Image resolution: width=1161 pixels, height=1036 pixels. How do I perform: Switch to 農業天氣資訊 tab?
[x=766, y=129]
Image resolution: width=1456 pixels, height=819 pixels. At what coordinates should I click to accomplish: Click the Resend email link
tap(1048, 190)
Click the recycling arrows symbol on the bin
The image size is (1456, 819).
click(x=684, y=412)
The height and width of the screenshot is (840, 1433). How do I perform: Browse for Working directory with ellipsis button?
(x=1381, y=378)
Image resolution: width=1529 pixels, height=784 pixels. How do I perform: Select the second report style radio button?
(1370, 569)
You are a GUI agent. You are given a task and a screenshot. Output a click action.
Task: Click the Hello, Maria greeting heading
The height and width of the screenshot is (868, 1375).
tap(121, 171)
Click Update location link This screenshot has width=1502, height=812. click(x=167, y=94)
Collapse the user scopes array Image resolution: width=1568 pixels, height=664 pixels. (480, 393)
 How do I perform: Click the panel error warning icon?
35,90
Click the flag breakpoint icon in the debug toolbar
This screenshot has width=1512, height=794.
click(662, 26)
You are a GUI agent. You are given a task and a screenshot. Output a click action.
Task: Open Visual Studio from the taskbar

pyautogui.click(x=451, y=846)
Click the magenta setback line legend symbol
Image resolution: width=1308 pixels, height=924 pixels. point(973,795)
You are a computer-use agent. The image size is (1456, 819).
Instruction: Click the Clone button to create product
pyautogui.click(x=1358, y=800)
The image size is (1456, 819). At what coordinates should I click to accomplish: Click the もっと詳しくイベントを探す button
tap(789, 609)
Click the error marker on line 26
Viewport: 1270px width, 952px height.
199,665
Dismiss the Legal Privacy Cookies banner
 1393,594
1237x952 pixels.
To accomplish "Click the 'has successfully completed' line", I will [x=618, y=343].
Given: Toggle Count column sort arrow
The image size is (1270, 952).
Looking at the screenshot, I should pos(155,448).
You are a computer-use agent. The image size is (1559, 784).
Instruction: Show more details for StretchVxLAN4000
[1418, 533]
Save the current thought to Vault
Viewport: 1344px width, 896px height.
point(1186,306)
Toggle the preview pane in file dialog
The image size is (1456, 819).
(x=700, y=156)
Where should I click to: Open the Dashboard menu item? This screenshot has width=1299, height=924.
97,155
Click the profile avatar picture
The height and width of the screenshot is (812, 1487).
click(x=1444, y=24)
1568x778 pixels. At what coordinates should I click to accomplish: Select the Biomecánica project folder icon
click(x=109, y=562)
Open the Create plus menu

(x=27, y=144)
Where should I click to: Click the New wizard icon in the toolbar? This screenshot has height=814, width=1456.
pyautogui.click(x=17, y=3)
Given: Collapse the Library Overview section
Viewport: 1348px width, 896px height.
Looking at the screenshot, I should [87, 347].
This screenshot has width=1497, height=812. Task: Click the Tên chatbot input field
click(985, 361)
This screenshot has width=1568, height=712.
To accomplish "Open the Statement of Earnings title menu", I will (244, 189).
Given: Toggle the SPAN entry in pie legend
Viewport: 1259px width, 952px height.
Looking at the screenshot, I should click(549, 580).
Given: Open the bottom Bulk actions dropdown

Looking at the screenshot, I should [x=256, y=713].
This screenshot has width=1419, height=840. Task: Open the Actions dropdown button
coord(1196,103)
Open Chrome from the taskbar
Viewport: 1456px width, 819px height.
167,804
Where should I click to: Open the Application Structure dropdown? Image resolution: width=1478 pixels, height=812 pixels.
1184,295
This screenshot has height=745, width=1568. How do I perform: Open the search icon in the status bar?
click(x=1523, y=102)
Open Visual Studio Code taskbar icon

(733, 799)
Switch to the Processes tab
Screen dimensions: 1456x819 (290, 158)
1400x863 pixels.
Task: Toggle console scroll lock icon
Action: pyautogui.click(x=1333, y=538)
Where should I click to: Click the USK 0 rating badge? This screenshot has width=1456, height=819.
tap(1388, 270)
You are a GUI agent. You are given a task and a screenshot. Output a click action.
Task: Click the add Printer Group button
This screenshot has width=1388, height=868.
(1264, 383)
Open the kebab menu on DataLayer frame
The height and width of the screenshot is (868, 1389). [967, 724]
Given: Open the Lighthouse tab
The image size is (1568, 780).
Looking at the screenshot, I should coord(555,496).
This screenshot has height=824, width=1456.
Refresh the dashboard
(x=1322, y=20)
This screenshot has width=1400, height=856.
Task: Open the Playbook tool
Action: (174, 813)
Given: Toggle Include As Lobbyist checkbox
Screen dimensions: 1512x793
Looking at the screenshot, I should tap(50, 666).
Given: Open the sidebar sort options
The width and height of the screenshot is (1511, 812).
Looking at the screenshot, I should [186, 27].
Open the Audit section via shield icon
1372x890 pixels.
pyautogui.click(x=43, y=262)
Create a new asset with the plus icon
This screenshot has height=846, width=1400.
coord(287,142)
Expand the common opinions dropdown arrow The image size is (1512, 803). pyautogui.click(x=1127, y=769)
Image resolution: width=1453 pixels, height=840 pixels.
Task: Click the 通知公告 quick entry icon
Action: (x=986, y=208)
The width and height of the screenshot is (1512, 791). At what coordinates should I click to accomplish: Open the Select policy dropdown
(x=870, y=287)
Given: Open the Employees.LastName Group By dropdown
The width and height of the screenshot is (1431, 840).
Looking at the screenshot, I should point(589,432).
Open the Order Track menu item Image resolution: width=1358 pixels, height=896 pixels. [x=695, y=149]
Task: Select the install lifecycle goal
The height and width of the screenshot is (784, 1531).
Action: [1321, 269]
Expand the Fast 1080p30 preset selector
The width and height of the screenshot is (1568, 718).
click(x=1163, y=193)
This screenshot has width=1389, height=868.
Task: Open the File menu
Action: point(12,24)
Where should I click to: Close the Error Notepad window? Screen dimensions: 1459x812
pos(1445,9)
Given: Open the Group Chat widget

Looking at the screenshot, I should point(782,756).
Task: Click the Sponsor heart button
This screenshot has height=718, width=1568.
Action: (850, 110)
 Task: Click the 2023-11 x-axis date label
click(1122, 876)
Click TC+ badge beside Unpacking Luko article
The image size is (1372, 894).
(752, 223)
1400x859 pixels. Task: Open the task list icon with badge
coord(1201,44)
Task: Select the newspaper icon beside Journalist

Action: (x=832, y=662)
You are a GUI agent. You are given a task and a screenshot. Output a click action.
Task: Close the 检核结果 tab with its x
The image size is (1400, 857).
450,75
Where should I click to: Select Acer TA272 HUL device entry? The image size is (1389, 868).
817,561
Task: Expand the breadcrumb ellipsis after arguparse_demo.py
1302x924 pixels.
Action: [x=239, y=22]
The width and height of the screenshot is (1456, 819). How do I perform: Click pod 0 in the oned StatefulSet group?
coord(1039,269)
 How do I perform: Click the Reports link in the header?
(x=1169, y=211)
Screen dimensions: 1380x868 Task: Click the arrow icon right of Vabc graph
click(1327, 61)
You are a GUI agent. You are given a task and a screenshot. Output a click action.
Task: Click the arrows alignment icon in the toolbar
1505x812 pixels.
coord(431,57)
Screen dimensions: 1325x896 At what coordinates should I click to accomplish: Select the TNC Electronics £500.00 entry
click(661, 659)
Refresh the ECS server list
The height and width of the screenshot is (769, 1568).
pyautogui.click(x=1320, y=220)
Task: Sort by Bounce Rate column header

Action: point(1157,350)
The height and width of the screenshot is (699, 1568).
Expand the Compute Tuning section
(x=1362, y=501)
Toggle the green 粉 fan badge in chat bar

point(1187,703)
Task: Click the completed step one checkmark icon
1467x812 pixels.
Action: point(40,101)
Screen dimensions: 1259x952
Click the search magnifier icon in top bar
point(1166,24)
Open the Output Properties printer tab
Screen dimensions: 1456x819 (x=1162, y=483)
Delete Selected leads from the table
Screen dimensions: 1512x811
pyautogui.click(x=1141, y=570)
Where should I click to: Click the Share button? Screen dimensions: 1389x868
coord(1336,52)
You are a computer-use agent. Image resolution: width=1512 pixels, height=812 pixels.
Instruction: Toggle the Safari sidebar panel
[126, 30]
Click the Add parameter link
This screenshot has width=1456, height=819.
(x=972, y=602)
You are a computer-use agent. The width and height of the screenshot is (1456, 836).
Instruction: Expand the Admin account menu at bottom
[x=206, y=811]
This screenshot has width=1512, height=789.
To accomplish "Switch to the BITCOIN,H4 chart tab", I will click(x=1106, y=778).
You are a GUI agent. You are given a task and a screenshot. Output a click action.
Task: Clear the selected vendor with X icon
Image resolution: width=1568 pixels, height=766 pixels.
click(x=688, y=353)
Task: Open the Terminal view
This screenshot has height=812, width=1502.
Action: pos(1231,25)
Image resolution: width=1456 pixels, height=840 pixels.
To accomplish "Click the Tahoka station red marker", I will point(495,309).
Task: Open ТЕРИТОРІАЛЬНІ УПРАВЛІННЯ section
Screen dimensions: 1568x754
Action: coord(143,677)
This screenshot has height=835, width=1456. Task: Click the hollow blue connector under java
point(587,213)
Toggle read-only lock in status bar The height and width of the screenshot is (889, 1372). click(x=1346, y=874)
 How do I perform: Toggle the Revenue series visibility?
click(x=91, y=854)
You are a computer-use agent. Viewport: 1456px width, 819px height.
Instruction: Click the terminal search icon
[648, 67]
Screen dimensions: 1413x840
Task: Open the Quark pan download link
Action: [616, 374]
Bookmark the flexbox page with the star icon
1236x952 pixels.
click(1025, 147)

◆ ◆ ◆ ◆

**To do**
Which lines belong in the answer? Exactly those from the first line of the entries through the line holding "Click Update location", inclusive, copied unchanged.

**Task solution**
Image resolution: width=1161 pixels, height=1036 pixels. How do I perform: Switch to 農業天氣資訊 tab?
[x=766, y=129]
Image resolution: width=1456 pixels, height=819 pixels. At what coordinates should I click to accomplish: Click the Resend email link
tap(1048, 190)
Click the recycling arrows symbol on the bin
The image size is (1456, 819).
click(x=684, y=412)
The height and width of the screenshot is (840, 1433). How do I perform: Browse for Working directory with ellipsis button?
(x=1381, y=378)
Image resolution: width=1529 pixels, height=784 pixels. How do I perform: Select the second report style radio button?
(1370, 569)
You are a GUI agent. You are given a task and a screenshot. Output a click action.
Task: Click the Hello, Maria greeting heading
The height and width of the screenshot is (868, 1375).
tap(121, 171)
Click Update location link This screenshot has width=1502, height=812. click(x=167, y=94)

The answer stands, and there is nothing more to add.